Hingegen fiel ihm bei dieser Gelegenheit  plötzlich ein, daß er schon länger keine Nacht mit einer Frau verbracht  hatte.

Dies mußte er auch schnellsten mal nachholen.

Vielleicht war der Druck aus seinen unteren Regionen auch mit Schuld daran, daß er immer wieder kleinere und auch größere Fehler`chen  machte.

Endlich zog ihn die Frau in den Bereich der Krankenstation, wo er auch sofort versorgt wurde.

Nun hatte er zwei eingebundene Hände.

Zusätzlich hatte er ein kleines Messer mitgehen lassen, welches auf dem Tisch mit den vielen, glänzenden Instrumenten lag und extrem scharf war, weil er zusehen konnte, wie einer der Männer auf der Station ganz mühelos damit ein Lederband durchtrennte, welches im Normalfall nur sehr schwer zu schneiden war.
Wirklich total interessant.
Was konnte er mit diesem kleinen Teil Schönes anrichten...

Schon alleine durch die Beschaffenheit der Maße des Instrumentes.., war es wirklich universell einsetzbar.

So winzig, daß er es sich  der Handfläche verbergen konnte und so scharf, daß er sicher eine Zunge mit einem oder höchstens zwei Schnitten aus dem Mund eines Folteropfers entfernen konnte.
Ja.., das war Balsam für seine arme.. Sadistenseele.

Nachdem er verarztet war, brachte ihn die Küchenhelferin hinüber in den Aufenthaltsraum der Soldaten und der Burgbewohner.
Dies sagte ihm aber nicht so sehr zu, weil sich leider einige seiner ehemaligen Soldaten auch im Raum aufhielten.

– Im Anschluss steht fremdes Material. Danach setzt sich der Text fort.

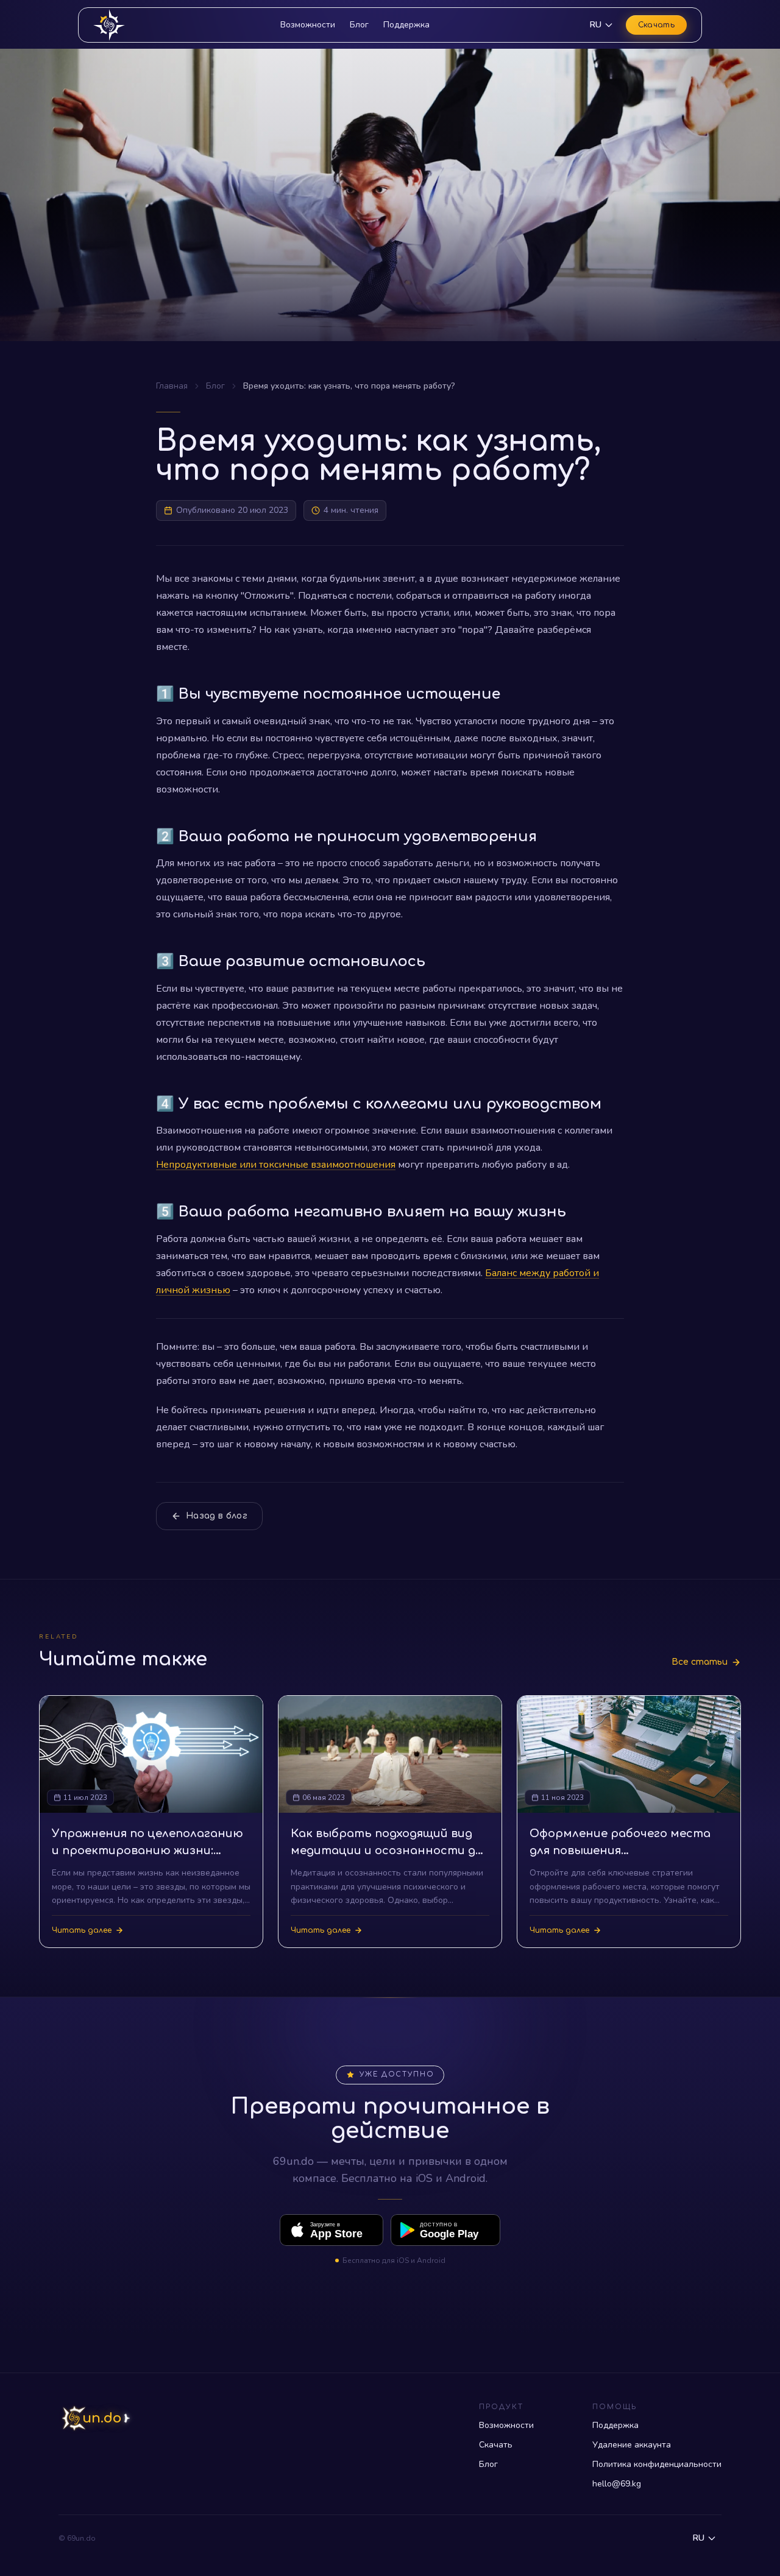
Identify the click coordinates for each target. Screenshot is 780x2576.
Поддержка (406, 24)
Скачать (656, 25)
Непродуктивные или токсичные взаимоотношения (275, 1164)
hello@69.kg (616, 2484)
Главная (172, 386)
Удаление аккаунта (631, 2445)
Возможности (307, 24)
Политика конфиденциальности (657, 2464)
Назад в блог (216, 1515)
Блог (359, 24)
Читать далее (82, 1930)
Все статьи (700, 1662)
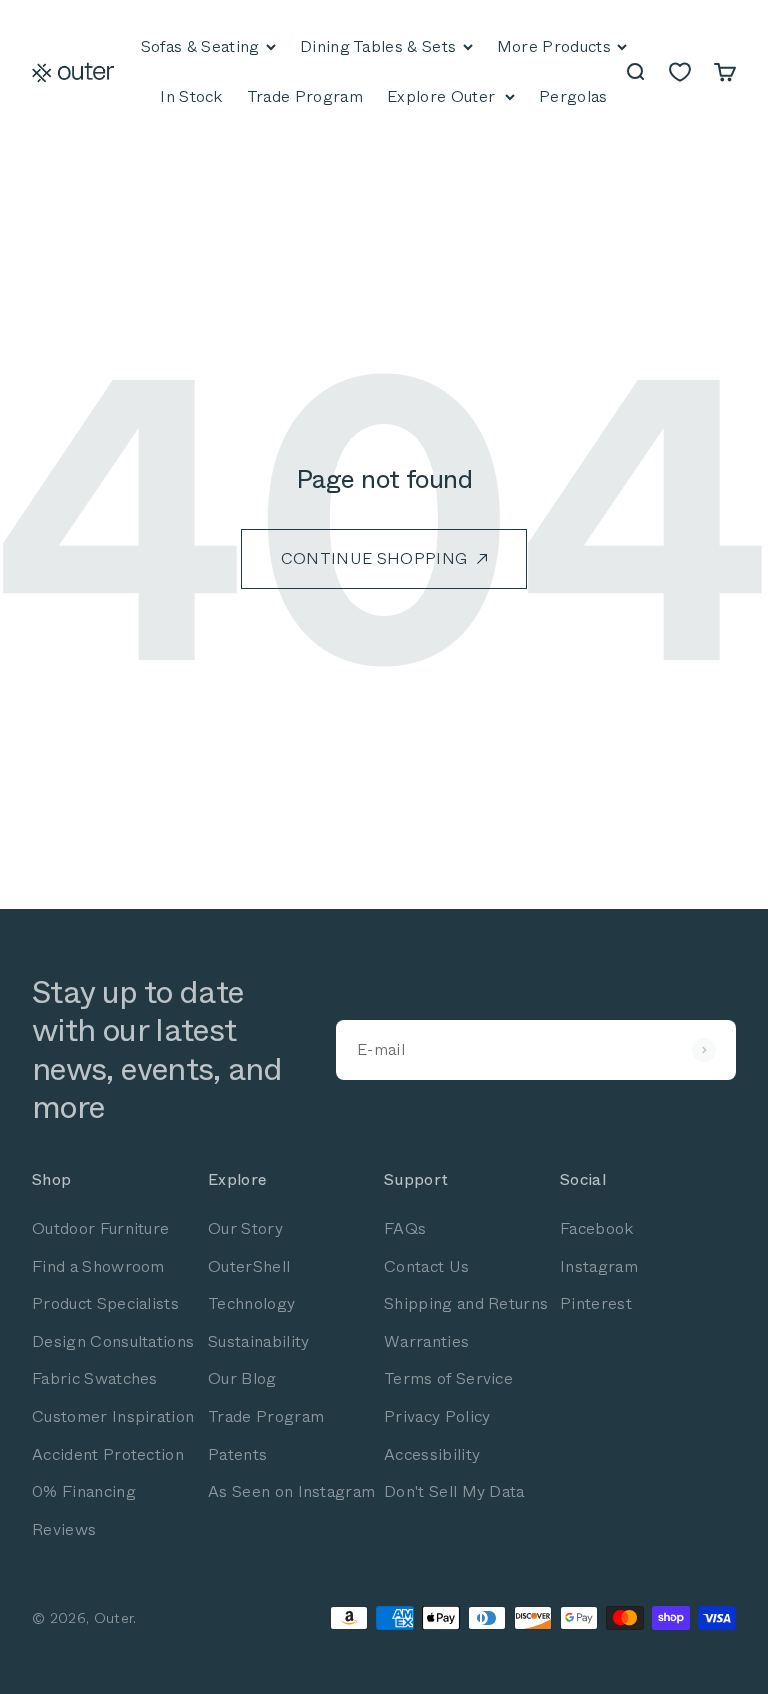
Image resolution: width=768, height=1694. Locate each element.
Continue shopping (374, 558)
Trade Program (266, 1416)
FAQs (405, 1228)
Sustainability (258, 1341)
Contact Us (426, 1266)
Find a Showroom (98, 1266)
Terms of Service (448, 1378)
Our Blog (242, 1378)
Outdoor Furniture (100, 1228)
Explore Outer (441, 96)
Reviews (64, 1529)
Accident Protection (108, 1454)
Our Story (245, 1228)
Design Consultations (113, 1341)
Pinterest (596, 1303)
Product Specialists (105, 1303)
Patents (237, 1454)
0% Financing (84, 1491)
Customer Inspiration (113, 1416)
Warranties (426, 1341)
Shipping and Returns (466, 1303)
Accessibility (432, 1454)
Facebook (597, 1228)
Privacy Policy (437, 1416)
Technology (251, 1303)
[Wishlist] (680, 72)
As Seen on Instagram (291, 1491)
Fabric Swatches (95, 1378)
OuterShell (249, 1266)
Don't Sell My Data (454, 1491)
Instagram (599, 1266)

Wenigstens war sein Gesicht noch etwas mit Blut gefärbt.., wie er beim vorbeigehen an einem der Spiegel gesehen hatte.
WIeder eine Position auf seiner Beuteliste.
Glänzende.., gestochen scharf wiedergebende Spiegel.

Was war dagen schon geschliffenes Metall.

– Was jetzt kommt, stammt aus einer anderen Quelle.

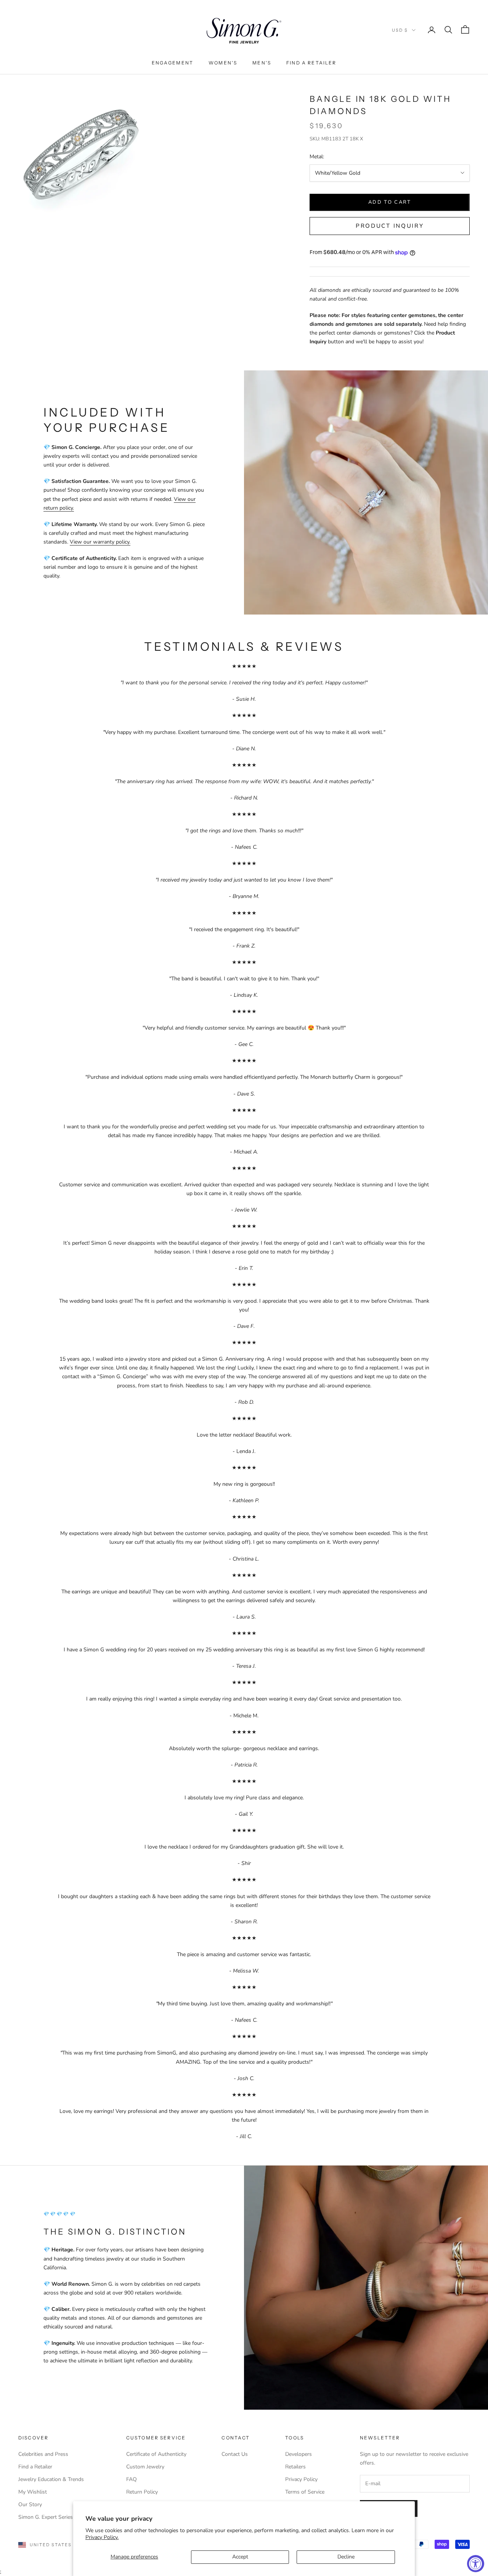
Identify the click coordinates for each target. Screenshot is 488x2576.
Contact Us (235, 2454)
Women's (223, 63)
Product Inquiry (390, 226)
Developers (298, 2454)
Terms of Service (304, 2492)
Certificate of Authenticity (156, 2454)
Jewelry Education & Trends (51, 2479)
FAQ (131, 2479)
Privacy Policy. (102, 2537)
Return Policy (142, 2492)
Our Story (30, 2504)
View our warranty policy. (100, 541)
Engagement (173, 63)
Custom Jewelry (145, 2466)
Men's (261, 63)
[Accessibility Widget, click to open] (475, 2563)
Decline (346, 2556)
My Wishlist (32, 2492)
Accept (240, 2556)
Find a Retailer (311, 63)
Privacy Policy (301, 2479)
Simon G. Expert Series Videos (54, 2517)
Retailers (295, 2466)
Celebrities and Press (43, 2454)
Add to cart (389, 202)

Jedenfalls täuschte er einen Schwächeanfall vor und fragte die Frau.., welche noch immer um ihn bemüht war.., ob sie ihn zu einem Platz bringen könne, wo er sich ausruhen wollte.
Er erklärte der Frau.., daß er einfach für eine Weile alleine sein wollte, weil er immer noch die schrecklichen Bilder vor Augen hatte.

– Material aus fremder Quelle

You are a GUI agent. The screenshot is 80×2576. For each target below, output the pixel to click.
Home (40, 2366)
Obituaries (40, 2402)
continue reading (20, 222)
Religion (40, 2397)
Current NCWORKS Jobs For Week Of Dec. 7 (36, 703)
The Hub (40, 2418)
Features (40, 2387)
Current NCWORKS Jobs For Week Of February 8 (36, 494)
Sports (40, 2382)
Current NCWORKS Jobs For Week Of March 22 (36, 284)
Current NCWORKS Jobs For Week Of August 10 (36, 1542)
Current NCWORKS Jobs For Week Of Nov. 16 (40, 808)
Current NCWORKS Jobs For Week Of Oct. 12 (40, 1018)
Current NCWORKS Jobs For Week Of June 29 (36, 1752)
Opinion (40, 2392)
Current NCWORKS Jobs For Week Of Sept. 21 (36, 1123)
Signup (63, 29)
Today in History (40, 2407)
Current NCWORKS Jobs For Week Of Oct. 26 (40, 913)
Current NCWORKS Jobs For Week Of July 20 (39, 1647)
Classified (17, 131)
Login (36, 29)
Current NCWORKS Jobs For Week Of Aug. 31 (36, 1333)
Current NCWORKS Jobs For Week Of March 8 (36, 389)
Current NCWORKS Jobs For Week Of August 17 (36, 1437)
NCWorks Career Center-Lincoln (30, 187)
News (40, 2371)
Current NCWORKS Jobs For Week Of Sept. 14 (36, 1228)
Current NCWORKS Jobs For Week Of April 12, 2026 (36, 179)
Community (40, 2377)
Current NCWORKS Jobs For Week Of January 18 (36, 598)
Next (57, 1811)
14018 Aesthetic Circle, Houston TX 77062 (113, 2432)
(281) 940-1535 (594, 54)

Außerdem wollte er auch von der toten Krankenfrau Abschied nehmen.., wenn es möglich sei.
Fast mußte er schon wieder lächeln.
Und wie er sich verabschieden würde.

Das Skalpell steckte gut verborgen im Verband der Hand mit den abgetrennten und wieder angebrachten Fingern.

" Na gut, dann bringe ich sie rüber in den Raum, wo man sich von toten Angehörigen verabschiedet. Dort ist die Pflegehelferin aufgebahrt worden.. "

Langsam zog sie Anselm in Richtung Totenbereich.

" ich warte in der Nähe, draußen am Burghof. Ich fühle mich nie wohl, in der Nähe von zu Tode gekommenen Menschen.. ., lassen sie sich soviel Zeit, wie sie wollen. Und anschließend geleite ich sie hinüber in den Schlafsaal der Burgmänner. Dort haben sie alle Zeit der Welt, sie auszuruhen ! "

Anselm betrat den Raum, in dem seine , vor 20 Jahren geflüchtete Frau.. aufgebahrt war.
Zugegeben, sie sah im Tode besser aus als zu Lebzeiten.

Die Haare waren gepflegt zur Seite gekämmt worden und irgendwer hatte ihr ein leichtes, zartes Kleid übergezogen.
Auch das Gesicht seiner ehemaligen Frau strahlte so eine Ruhe aus.
Irgendwie so friedlich.. so erlößt von allen Schmerzen und Leiden.

Sogar ihre Wangen strahten noch so rosig.
Noch !!!

Mit einem Blick über seine Schulter in Richtung Türe.., vergewisserte er sich, daß sich wirklich Niemand im Raum befand.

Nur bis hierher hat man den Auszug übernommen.